A consequence of training on the simulators that Carlos hadn’t expected was that he finished each day mentally exhausted but shaking with surplus physical energy. It took him a day or two to identify the problem. Chun had solved it already: after the first session he’d gone next door to the swimwear shop, and then to the beach. They all laughed, then one by one over the next evenings did the same.

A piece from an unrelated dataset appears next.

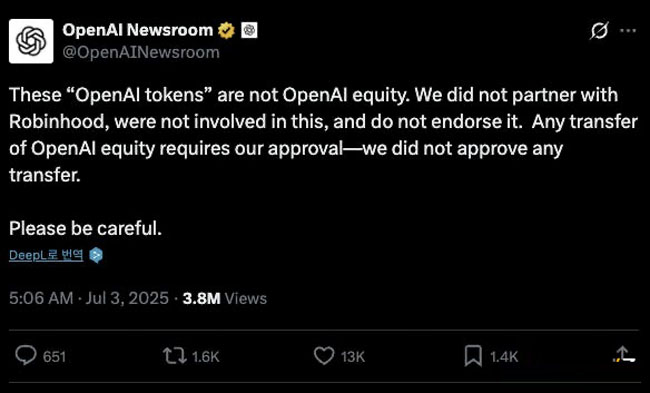Click the small OpenAI affiliate badge

click(249, 30)
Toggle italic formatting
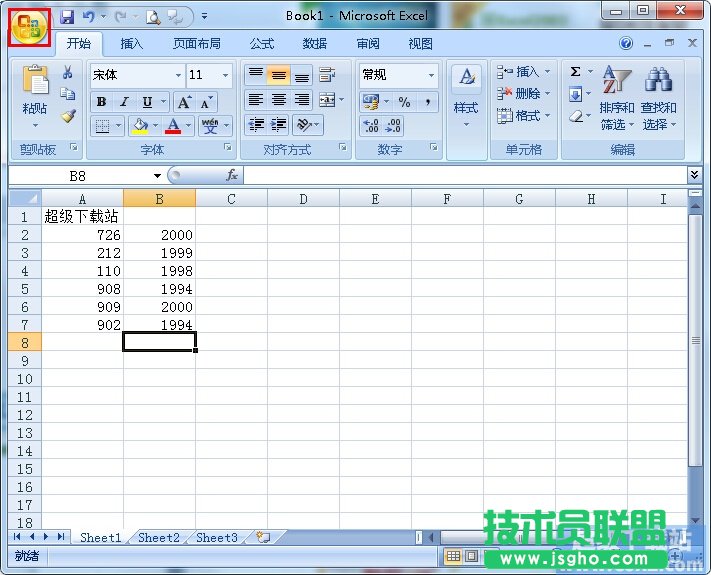The image size is (711, 575). tap(124, 102)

“Is it safe?” Carlos asked Nicole, the night before the day he took the plunge.
“Your friends are all coming back safely, aren’t they?”
“You know what I mean.”
“The bigger predatory ichthyoids don’t come close to shore,” she mused. “Except when there’s been a storm far out at sea, of course. As far as I know, there are no jellyfish equivalents or other nasty stingers in this ocean. Except… hmm. Nah. You’re safe enough as long as the tide isn’t running wild.”
“Which it does, with no pattern I can see.”
Nicole laughed. “You need a supercomputer to spot the patterns. Tough shit for any Galileo if this world had native intelligence.”
“Just as well we’re inside a supercomputer, then.”
“Oh, all right. I’ll get Iqbal to post warning signs on the beach if necessary.”
“What about tomorrow?”
She pondered. “Tomorrow’s fine.”
He didn’t ask how she knew, given what she’d said. Maybe she’d been here long enough for it to be intuitive.
That evening, when he staggered out of the surf, legs streaked with coppery wrack, hurting his feet on pebbles, he was almost certain that he was in a real reality and not a simulation. An hour later, over hot seafood in the Touch, Nicole told them all that they’d trained as far as they could in the simulators. It was time for the real thing: one training exercise in the frames, then combat. Tomorrow they would be robots in space.